En realidad, el desviamiento definitivo en el comportamiento de ambos lo marca la llegada a la vida de Kahlen de dos figuras femeninas, la de Ann Barbara (Amanda Collin) y Anmai Mus (Melina Hagberg), también de origen humilde y tan desclasadas como él. No porque formen un grupo familiar no intencionado, sino porque le muestran la posibilidad de encontrar la (efímera) felicidad en lo más sencillo, y no en la consecución de sus ambiciones de poder. Lo que puede entenderse también como una metáfora del paso de Arcel por la industria de Hollywood, y sus consecuencias personales.

‘La tierra prometida’ (imagen cortesía de Zentropa)

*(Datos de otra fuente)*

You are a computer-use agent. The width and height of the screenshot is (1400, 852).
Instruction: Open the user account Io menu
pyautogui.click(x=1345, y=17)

Aunque La tierra prometida no sea, en realidad, una película cargada de violencia, el director enfatiza la crueldad de las secuencias en que hace uso de ella para que la tensión que provocan reverbere durante el resto del metraje. Hay momentos, de hecho, en los que recurre al off visual porque es consciente de que resulta mucho más terrible (cfr. la tortura de Johaness Eriksen (Morten Hee Andersen)); sin embargo, en los pocos momentos en los que se producen enfrentamientos físicos, estos son descritos con una sequedad especialmente inquietante. Lo cual no deja de resultar coherente dentro de un relato que, de forma plenamente consciente, le hurta al espectador gran parte de la catarsis emocional que le habría ofrecido una producción comercial convencional.

El mundo real, nos dice el director, es tan amargo y tan caótico como insiste en pregonar el personaje de Bennebjerg.